Il nuovo provvedimento d’urgenza è stato emesso dal procuratore Pierpaolo Bruni e dal pubblico ministero Teresa Grieco. Per la terza volta in quasi due decenni si torna ad indagare dunque su una vicenda di cui il manifesto si è occupato più volte in questi anni, anche quando non erano in corso di svolgimento attività investigative da parte delle attività preposte. Stavolta l’attenzione degli inquirenti si concentra, oltre che sulle aree interne dello stabilimento, anche sulle zone circostanti dove sarebbero stati scaricati i liquidi tossici.

Si torna a sospettare che l’interramento di bidoni pieni di sostanze derivanti dalla lavorazione dei tessuti sia avvenuto per diversi anni.
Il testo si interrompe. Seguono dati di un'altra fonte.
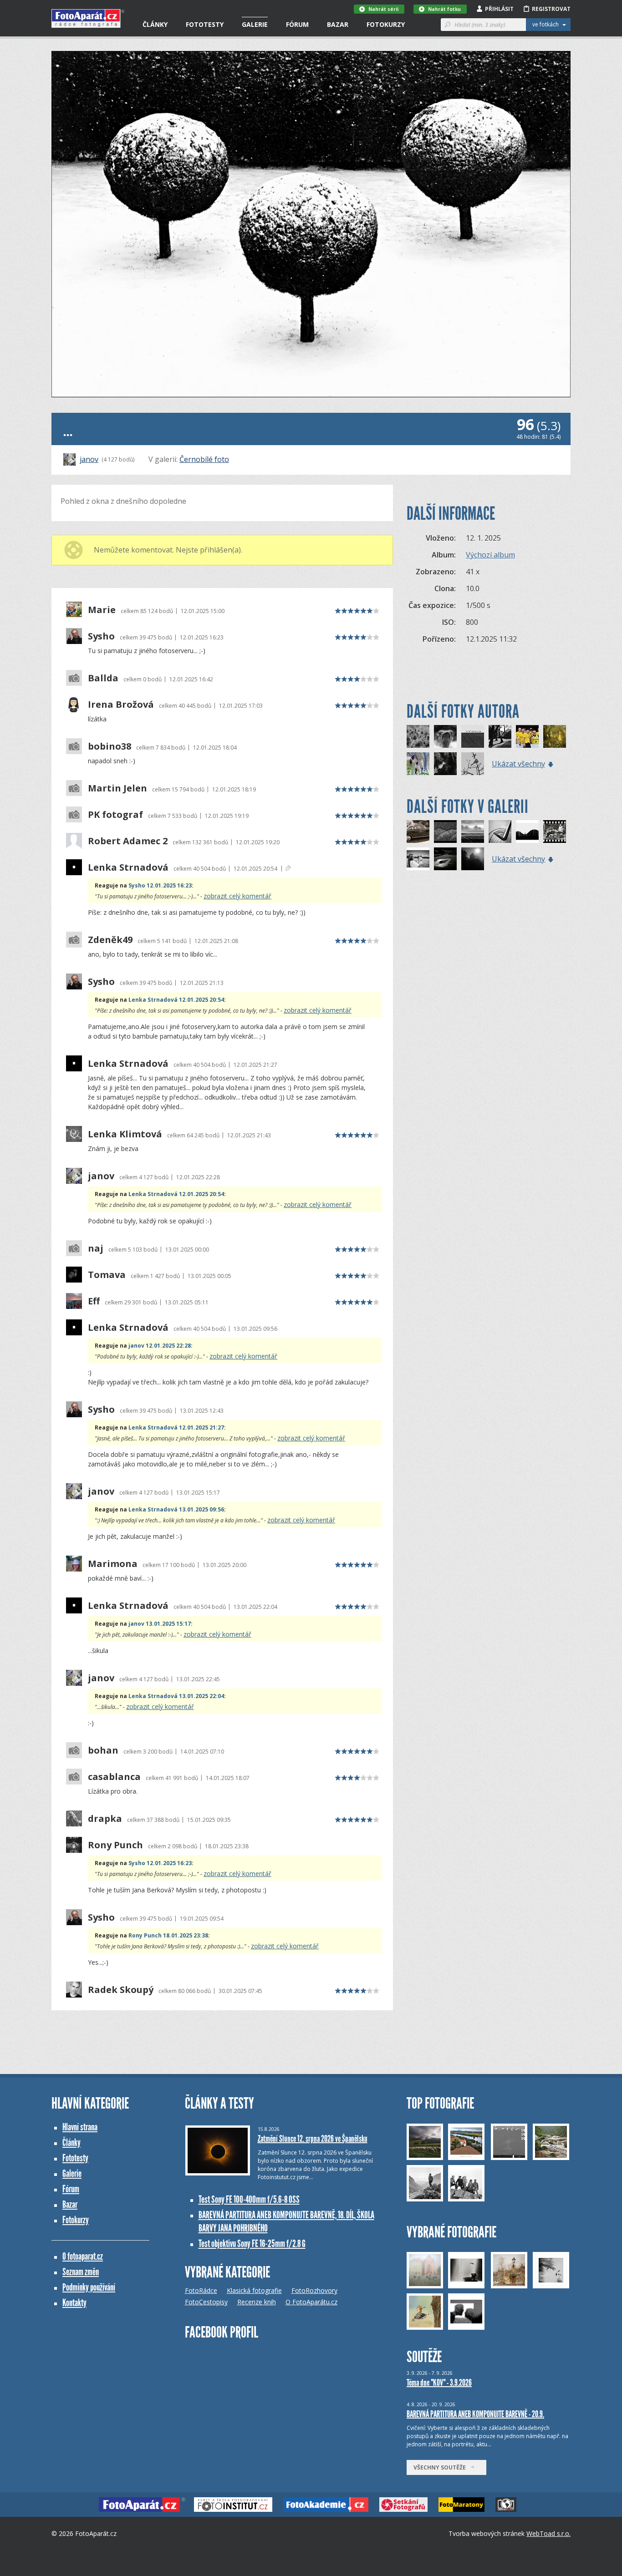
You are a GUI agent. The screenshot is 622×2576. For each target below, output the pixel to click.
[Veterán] (418, 831)
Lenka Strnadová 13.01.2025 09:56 (176, 1509)
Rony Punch (115, 1845)
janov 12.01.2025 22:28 (159, 1345)
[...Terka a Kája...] (418, 858)
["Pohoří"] (445, 831)
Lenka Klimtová (125, 1134)
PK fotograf (115, 814)
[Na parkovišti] (445, 858)
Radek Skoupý (120, 1989)
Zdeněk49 (110, 939)
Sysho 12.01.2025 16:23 (160, 885)
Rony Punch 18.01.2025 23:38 (168, 1935)
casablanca (114, 1776)
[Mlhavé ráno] (472, 831)
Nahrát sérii (383, 9)
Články (155, 24)
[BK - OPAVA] (527, 736)
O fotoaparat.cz (82, 2256)
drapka (105, 1818)
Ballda (103, 678)
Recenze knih (256, 2301)
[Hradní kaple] (472, 858)
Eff (94, 1301)
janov (89, 459)
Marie (102, 609)
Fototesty (205, 24)
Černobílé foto (204, 459)
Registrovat (551, 9)
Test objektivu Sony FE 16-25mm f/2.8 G (252, 2243)
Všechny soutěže (441, 2467)
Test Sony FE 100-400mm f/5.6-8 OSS (249, 2199)
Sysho (101, 636)
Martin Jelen (117, 788)
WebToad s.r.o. (548, 2533)
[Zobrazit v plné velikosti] (311, 224)
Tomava (107, 1274)
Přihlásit (499, 9)
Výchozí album (490, 555)
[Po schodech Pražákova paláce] (500, 831)
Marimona (113, 1563)
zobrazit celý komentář (237, 896)
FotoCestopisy (206, 2301)
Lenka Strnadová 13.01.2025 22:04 (176, 1696)
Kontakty (74, 2303)
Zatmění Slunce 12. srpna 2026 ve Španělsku (312, 2138)
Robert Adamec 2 (128, 841)
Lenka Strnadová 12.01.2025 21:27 (176, 1427)
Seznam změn (80, 2272)
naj (95, 1248)
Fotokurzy (386, 24)
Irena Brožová (121, 704)
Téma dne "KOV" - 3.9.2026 (439, 2382)
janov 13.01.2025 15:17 (159, 1624)
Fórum (297, 24)
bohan (103, 1750)
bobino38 (109, 746)
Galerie (255, 24)
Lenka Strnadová (128, 867)
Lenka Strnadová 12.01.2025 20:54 (176, 1000)
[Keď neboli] (554, 831)
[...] (418, 736)
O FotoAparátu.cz (311, 2301)
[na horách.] (527, 831)
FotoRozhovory (314, 2290)
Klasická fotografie (254, 2290)
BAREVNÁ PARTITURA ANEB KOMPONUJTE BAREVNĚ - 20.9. (475, 2414)
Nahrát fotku (444, 9)
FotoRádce (201, 2290)
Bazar (337, 24)
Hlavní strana (79, 2127)
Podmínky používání (88, 2287)
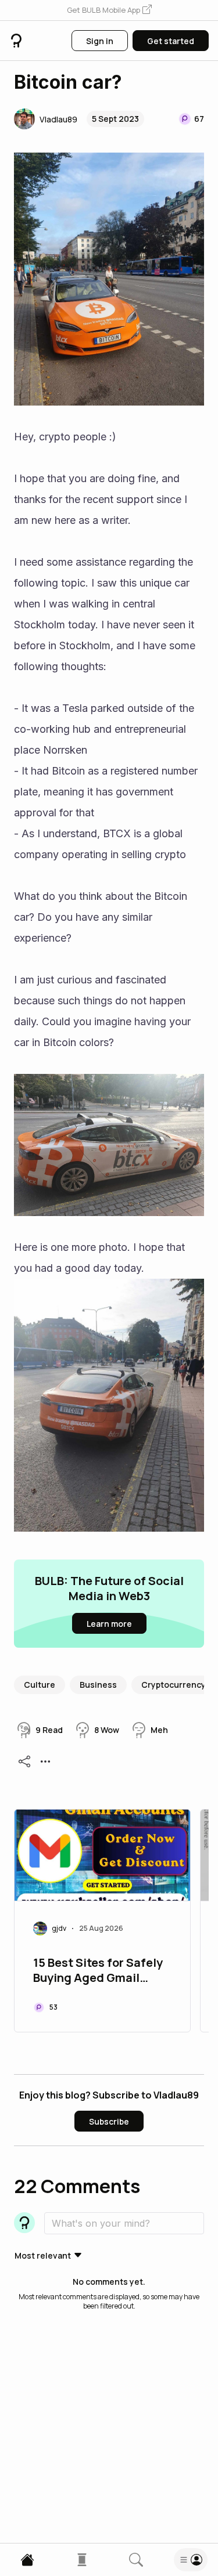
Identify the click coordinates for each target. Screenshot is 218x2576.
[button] (109, 10)
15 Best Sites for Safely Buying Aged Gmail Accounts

Nuove perizie e carotaggi saranno effettuati nelle prossime settimane, in particolare nell’area in cui è stato realizzato il depuratore delle acque reflue del comune di Praia a Mare.
Intanto ex operai della Marlane continuano a morire di cancro. I casi sui quali stanno lavorando in questi giorni gli inquirenti sono quelli relativi al decesso di 29 lavoratori e le patologie contratte da altri nove a causa delle esalazioni tossiche.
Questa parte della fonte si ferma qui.